The squirrel was an adult and seemed to be in good health. Allie couldn’t see any obvious blood or injury, but she wasn’t sure that meant much – she’d seen plenty of road kill that didn’t look too bad either. Come to that her back door wasn’t impossibly far from the road
I wonder if he was hit and dragged himself this far before dying?
Or maybe he was sick. Oh crap what if he had rabies?
She winced looking around helplessly, unsure what to do. Finally she pulled out her phone to call animal control deciding they at least would be able to tell her how to handle a possibly rabid dead animal. But when she opened her phone nothing happened. She pushed the on button several times in rising panic, sure now that she had broken it after all, before it occurred to her that dropping the phone and popping off the case had broken the spell that kept the device running in the semi-magical environment of the Bordertown.

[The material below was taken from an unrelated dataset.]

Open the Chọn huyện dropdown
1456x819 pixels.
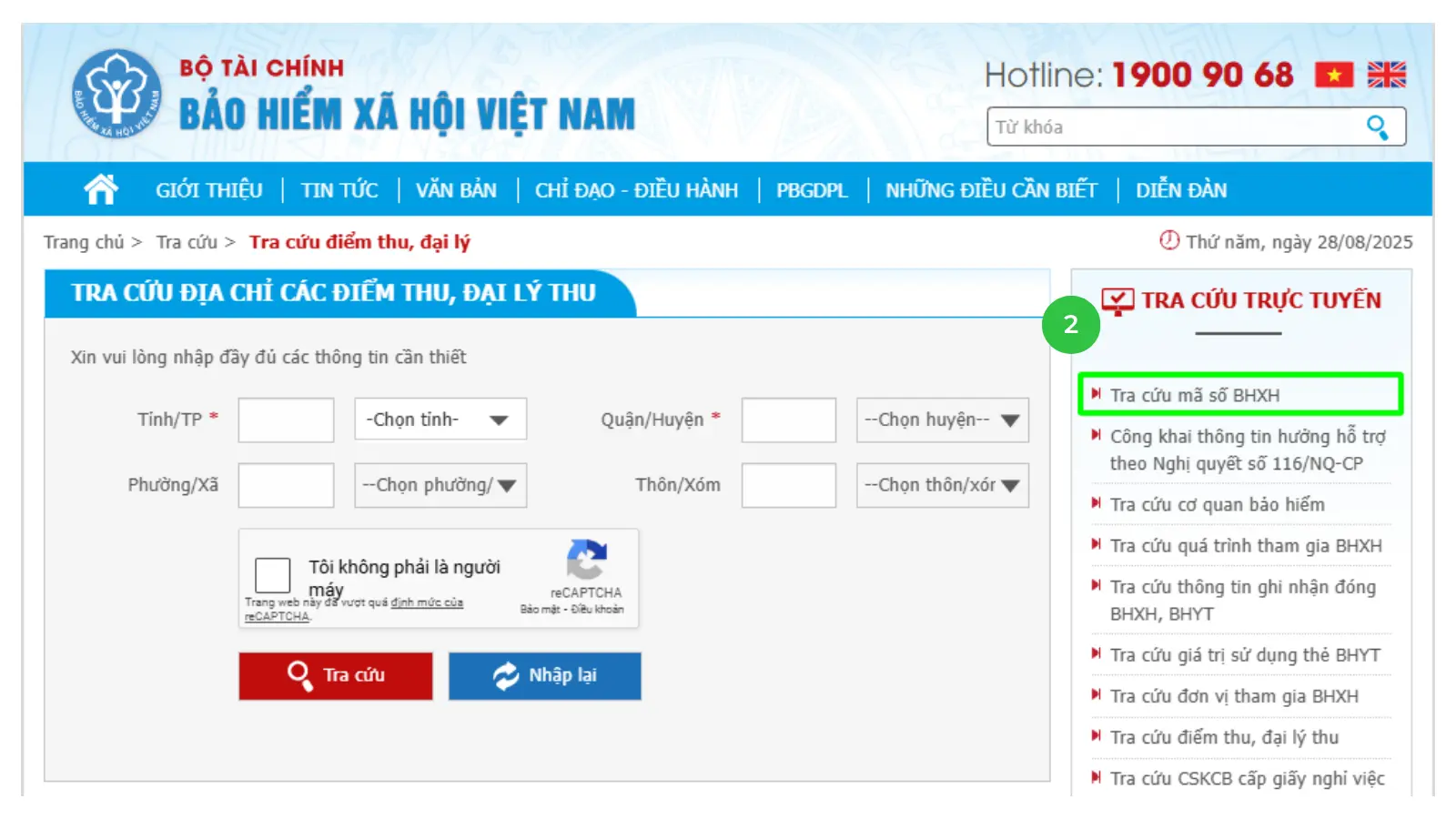tap(943, 420)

Gritting her teeth in annoyance she took the back of the phone off again and began tracing the necessary spell over the battery. Her eyes unfocused and she relaxed involuntarily as she directed the magic into the shape she needed it to take to protect the small but convenient bit of technology. Since touching the spell would disrupt it the cell phone protection was placed just above the battery where the back of the case would cover it and allow it to work without interference. Unless, of course, you dropped your phone and it popped apart. She felt the magic snap into place and the phone immediately hummed with power – magical and electrical – and she sighed. It was definitely not broken then.

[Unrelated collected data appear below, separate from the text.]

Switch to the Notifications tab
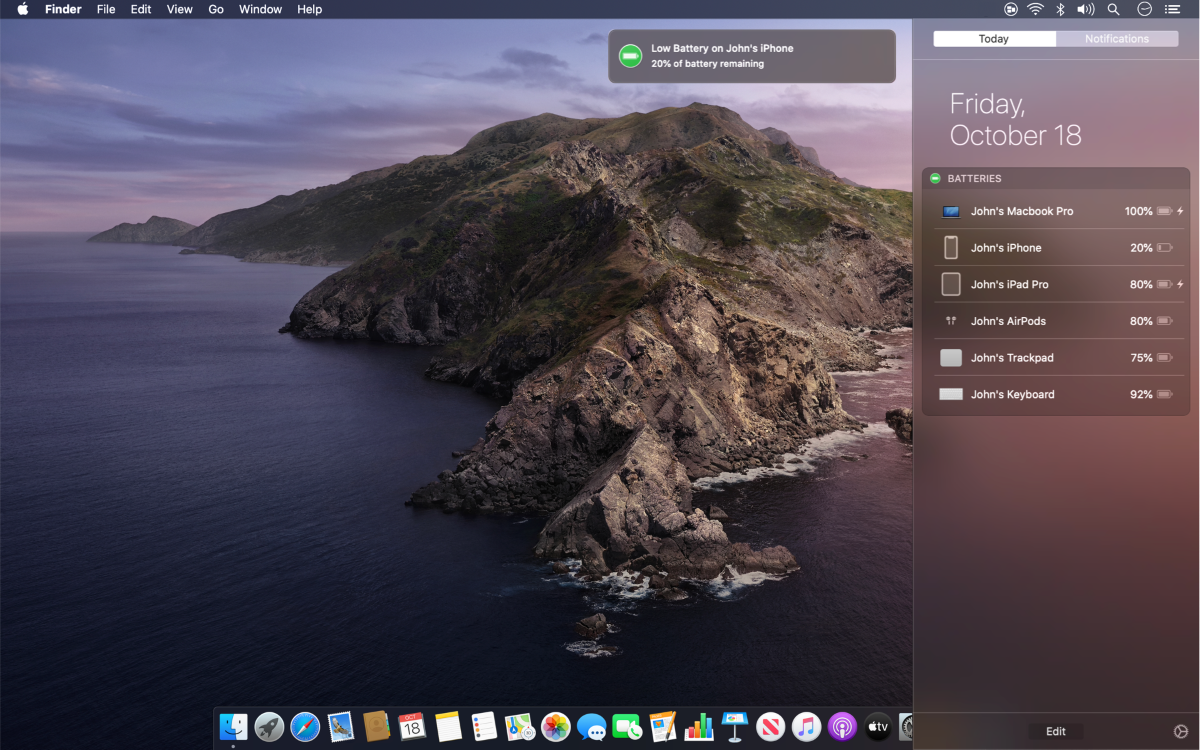This screenshot has width=1200, height=750. [x=1117, y=38]
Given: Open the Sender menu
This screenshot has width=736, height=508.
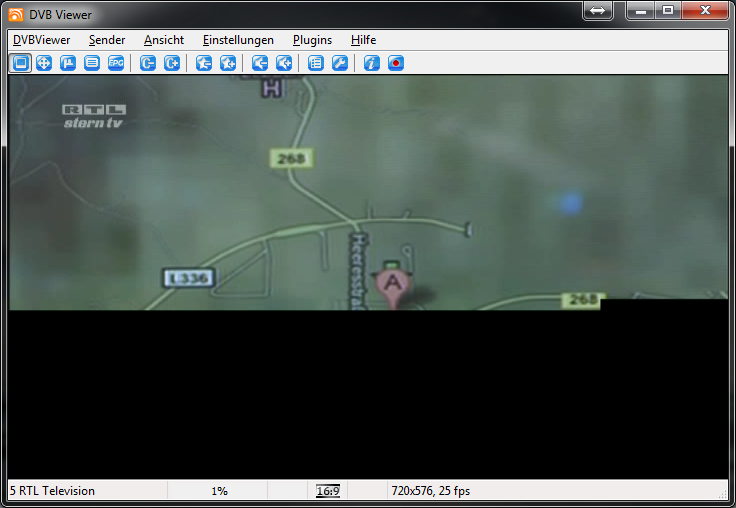Looking at the screenshot, I should coord(107,40).
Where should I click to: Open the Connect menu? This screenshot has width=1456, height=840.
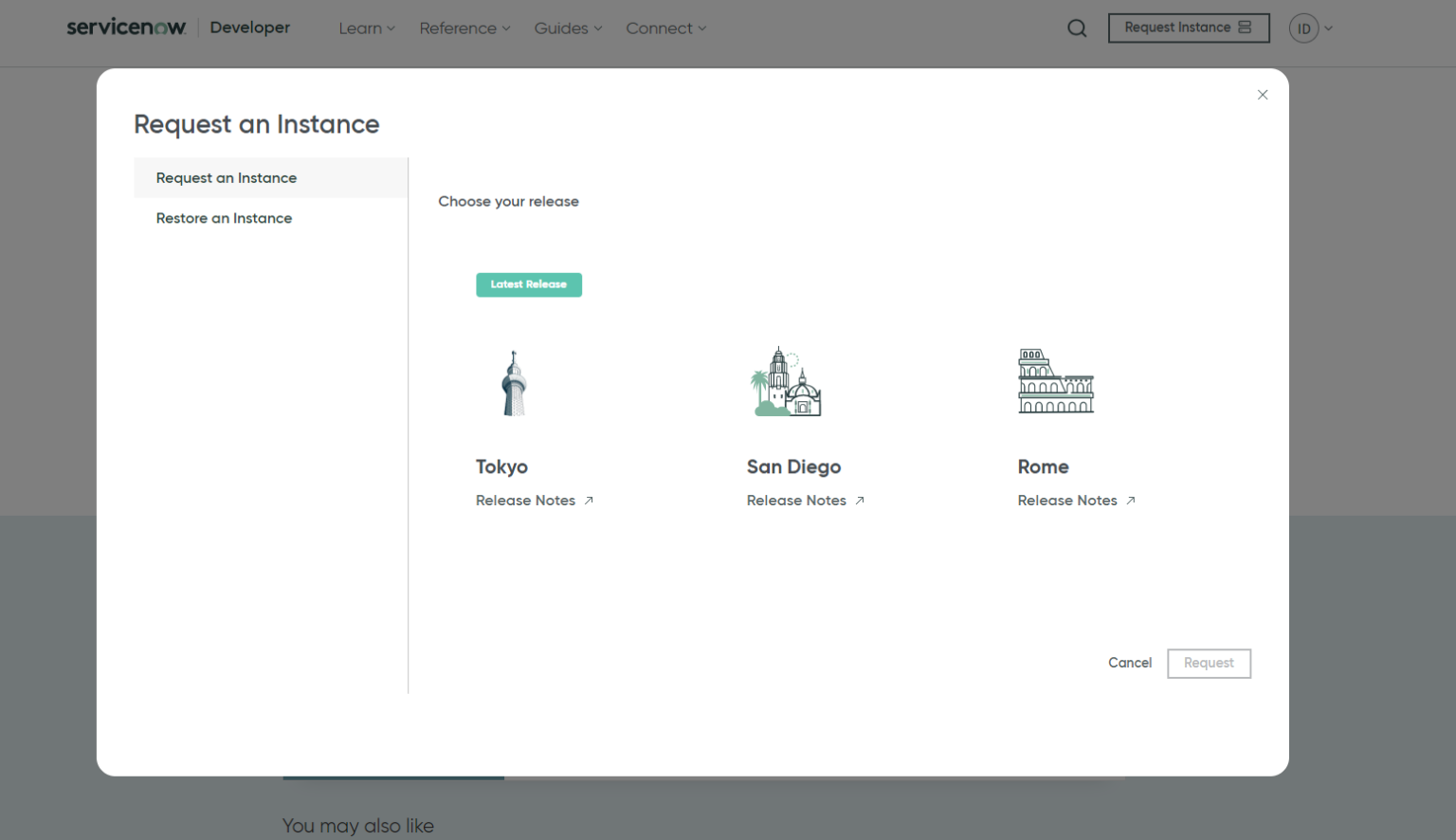664,28
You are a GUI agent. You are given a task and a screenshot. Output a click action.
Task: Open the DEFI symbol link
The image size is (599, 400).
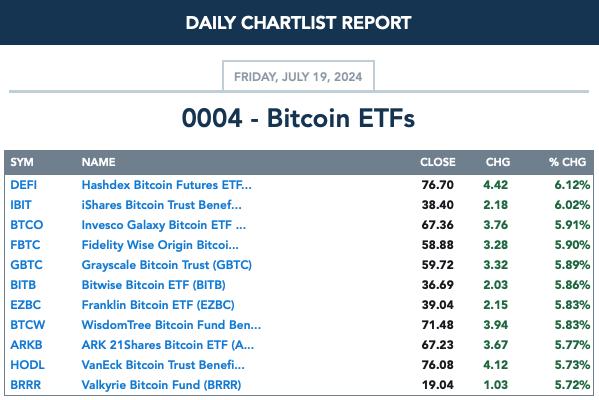(x=23, y=185)
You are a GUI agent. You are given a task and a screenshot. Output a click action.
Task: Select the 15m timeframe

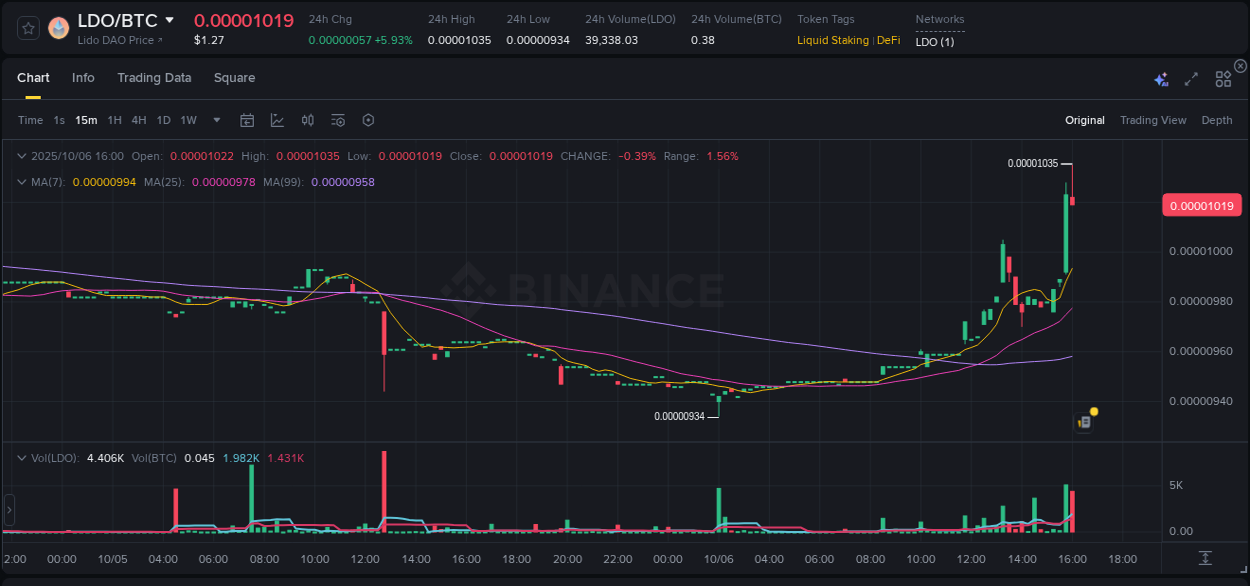[86, 120]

She dialed information to get the number for animal control, eyeing the sad lump of fur.
I have absolutely got to do a cleansing. A major cleansing,
This is getting ridiculous and I don’t know if I can take much more….
He stood in the shadows of an empty lot, safely hidden behind a row of bushes whose spring leaves and flowers provided the perfect cover. The scent of Forsythia filled the air and made his head ache but he ignored it; he couldn’t afford the distraction. His eyes remained trained on the house across the street watching patiently as the hours crawled by and the party went from small to wild. He watched carefully, trying to take in every movement and occasionally was rewarded with a glimpse of her. She was impossible to miss; in this crowd of bland, interchangeable nobodies she glowed like a star. She had a presence that the others didn’t, that betrayed her heritage to anyone who wasn’t an oblivious idiot. She was magical, and he felt a terrible longing and hatred every time he saw her.

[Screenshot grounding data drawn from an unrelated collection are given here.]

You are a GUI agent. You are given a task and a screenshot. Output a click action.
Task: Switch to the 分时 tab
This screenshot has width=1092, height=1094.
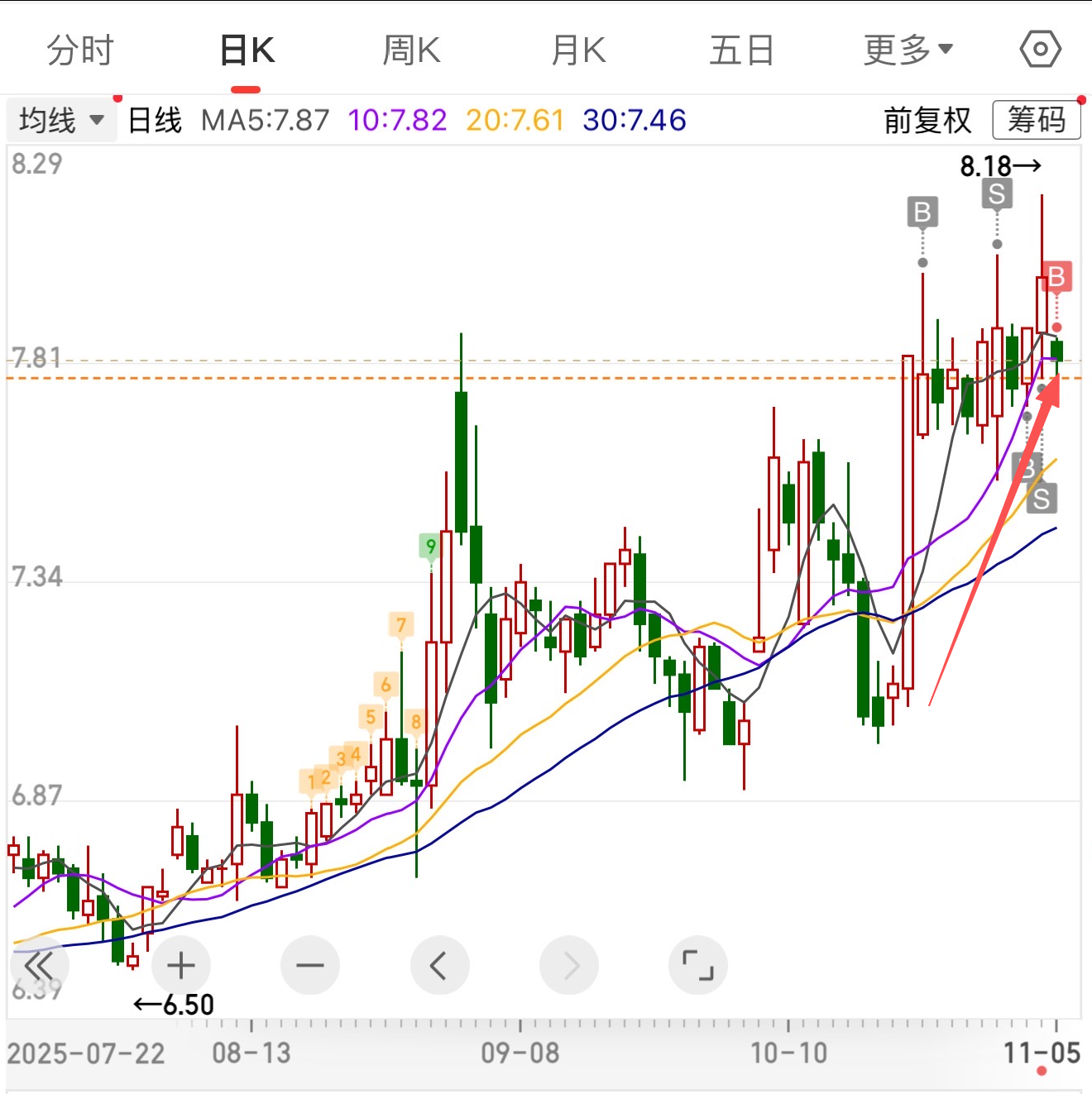pos(79,50)
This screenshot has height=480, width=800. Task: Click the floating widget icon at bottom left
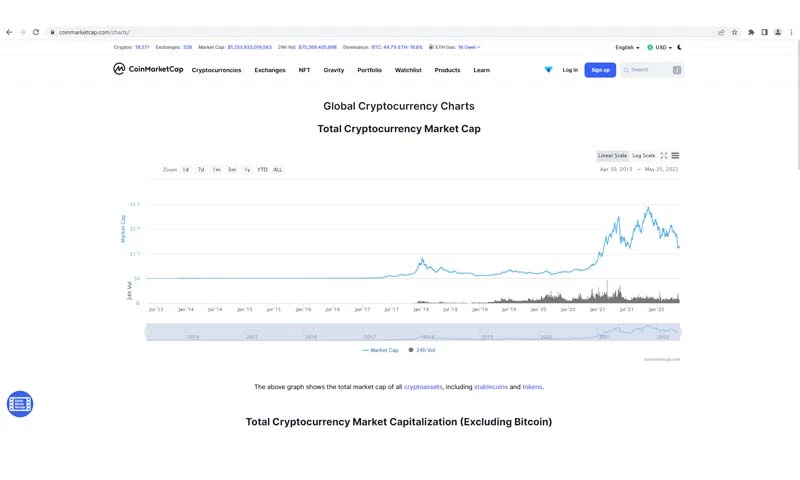tap(20, 404)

Finally in the dark hours of the morning the party started to break up with people staggering off, alone and in groups. He stood still as cars drove away, headlights stabbing into the night, their drivers weaving all over the road, and he sneered. These stupid children, these sheep, had no idea they were wasting their lives, throwing it all away when there were important things to be done. Things like what he was doing, serving the greater good. If they only had the sense to wake up and throw off the chains of lies and misinformation that held them subservient. He shook his head. They would never do that of course. It was up to the few who had realized the truth to take action, to set things right. As more and more cars left he was starting to think that she was going to stay here all night,
maybe she’s smart enough not to get into a car that was as likely to end in a ditch as a driveway
, he thought feeling disappointed and relieved at once. And then, like a beacon, her unmistakable form was emerging from the front door, half turned to say good bye to her friends.